Selon eux, le MFFP aurait dû reconnaître « ostensiblement et sans détour » son « erreur pleine et entière ». Ils regrettent aussi d’être laissés « avec un dommage qui n’est aucunement évoqué ».

D’un point de vue occidental, la perte de quelques arbres sur une longueur de 500 mètres, une largeur de 20 mètres est une anomalie qui gâche un peu le paysage. Du point de vue d’une famille atikamekw Nehirowisiw, c’est la perte d’un héritage culturel et qui n’a rien à voir avec un simple patrimoine.

Extrait d’une lettre adressée par la famille Dubé de Manawan au ministre Pierre Dufour

Le Conseil des Atikamekw de Manawan a récemment décidé de prolonger son moratoire sur les coupes forestières sur le territoire ancestral revendiqué par sa communauté, le Nitaskinan, un message qui signifie la prolongation du blocus au kilomètre 60, selon une source proche du dossier.

Craintes d’affrontements

De son côté, le PDG de la Scierie St-Michel, Jean-François Champoux, se réjouit des conclusions du rapport du MFFP, qui ne lui impose pas de sanctions directes, tout en déplorant le délai pour la publication du rapport.

Ça n’a aucun bon sens. Tu ne peux pas attendre 70 jours, comme c’est un dossier médiatisé. Ce n’est pas le fun pour nous ni pour les familles non plus.

Jean-François Champoux, PDG de la Scierie St-Michel

Avec plus de 500 emplois en jeu si son entreprise ne reprend pas les coupes, il réitère qu’il entend redémarrer ses activités dans le secteur à compter du 6 juin prochain après une pause forcée par le dégel du printemps.

Même si le territoire au-delà du blocus du kilomètre 60 représente les deux tiers de son territoire d’activité, Jean-François Champoux estime qu’il peut limiter pour le moment les activités de sa scierie au sud jusqu’au milieu de l’été.

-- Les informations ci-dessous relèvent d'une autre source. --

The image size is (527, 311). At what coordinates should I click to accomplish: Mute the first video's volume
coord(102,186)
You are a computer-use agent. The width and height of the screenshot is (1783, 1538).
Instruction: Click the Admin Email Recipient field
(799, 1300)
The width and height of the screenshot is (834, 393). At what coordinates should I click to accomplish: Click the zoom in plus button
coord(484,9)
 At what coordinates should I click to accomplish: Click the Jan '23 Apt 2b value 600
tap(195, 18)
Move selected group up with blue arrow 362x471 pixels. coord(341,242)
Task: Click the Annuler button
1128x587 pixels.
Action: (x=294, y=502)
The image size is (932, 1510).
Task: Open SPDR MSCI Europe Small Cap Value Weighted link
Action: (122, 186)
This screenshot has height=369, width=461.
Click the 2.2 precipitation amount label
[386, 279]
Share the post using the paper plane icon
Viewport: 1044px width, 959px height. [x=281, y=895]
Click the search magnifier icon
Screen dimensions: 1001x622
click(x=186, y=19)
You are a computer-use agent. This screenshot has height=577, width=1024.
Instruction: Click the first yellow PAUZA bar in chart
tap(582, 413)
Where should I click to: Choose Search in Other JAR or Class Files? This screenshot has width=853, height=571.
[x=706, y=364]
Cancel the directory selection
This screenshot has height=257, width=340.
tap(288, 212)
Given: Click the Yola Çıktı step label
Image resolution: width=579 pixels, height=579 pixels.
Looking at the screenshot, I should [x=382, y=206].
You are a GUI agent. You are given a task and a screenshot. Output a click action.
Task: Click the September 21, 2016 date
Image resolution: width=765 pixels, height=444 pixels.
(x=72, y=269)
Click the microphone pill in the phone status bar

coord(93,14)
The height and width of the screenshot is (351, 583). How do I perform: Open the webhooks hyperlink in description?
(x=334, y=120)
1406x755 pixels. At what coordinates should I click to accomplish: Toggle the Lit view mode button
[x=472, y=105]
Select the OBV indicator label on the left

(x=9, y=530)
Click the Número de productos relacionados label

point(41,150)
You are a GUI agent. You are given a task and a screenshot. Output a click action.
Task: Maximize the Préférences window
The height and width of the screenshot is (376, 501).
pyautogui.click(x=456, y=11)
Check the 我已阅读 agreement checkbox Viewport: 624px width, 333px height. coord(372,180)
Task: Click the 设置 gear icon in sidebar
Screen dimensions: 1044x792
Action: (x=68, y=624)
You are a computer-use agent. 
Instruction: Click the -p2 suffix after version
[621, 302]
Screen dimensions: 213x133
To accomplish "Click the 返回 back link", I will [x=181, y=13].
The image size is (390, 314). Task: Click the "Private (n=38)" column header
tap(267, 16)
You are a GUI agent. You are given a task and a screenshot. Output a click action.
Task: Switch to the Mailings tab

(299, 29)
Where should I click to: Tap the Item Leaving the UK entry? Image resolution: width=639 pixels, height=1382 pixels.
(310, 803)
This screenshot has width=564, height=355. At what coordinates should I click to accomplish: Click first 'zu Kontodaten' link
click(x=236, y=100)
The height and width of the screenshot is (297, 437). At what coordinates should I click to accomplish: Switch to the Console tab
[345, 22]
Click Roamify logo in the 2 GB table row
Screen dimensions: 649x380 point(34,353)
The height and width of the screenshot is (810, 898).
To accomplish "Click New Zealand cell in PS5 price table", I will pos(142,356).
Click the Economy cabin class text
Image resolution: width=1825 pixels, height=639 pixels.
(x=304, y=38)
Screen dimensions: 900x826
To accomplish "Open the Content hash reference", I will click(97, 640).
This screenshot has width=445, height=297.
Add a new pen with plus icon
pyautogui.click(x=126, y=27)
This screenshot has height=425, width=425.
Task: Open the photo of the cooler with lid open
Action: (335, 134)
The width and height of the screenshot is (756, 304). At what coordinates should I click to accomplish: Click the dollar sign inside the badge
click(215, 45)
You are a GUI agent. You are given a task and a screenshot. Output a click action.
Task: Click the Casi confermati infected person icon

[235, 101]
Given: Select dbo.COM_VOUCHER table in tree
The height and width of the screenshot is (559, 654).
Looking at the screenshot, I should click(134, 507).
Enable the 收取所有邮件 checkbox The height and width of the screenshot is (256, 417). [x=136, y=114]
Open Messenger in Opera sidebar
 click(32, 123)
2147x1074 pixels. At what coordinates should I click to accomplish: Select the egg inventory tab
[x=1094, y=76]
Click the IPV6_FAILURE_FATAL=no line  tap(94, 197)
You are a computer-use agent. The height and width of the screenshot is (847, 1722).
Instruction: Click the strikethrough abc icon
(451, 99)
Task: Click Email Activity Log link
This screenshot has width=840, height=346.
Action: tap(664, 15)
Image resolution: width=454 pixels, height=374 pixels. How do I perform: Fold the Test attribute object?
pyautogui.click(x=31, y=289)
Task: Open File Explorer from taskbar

D’ici là, il souhaite donner la chance aux Atikamekw de Manawan de se faire entendre auprès du gouvernement. « Nous, tant que le blocus va rester au kilomètre 60, on va le respecter et on va tout faire pour qu’ils puissent se faire entendre. Mais si le blocus change de place et descend plus au sud, et je ne souhaite vraiment pas que ça arrive, mais avec plus de 500 emplois en jeu dans la Matawinie, j’ai vraiment peur qu’il y ait des affrontements », conclut-il.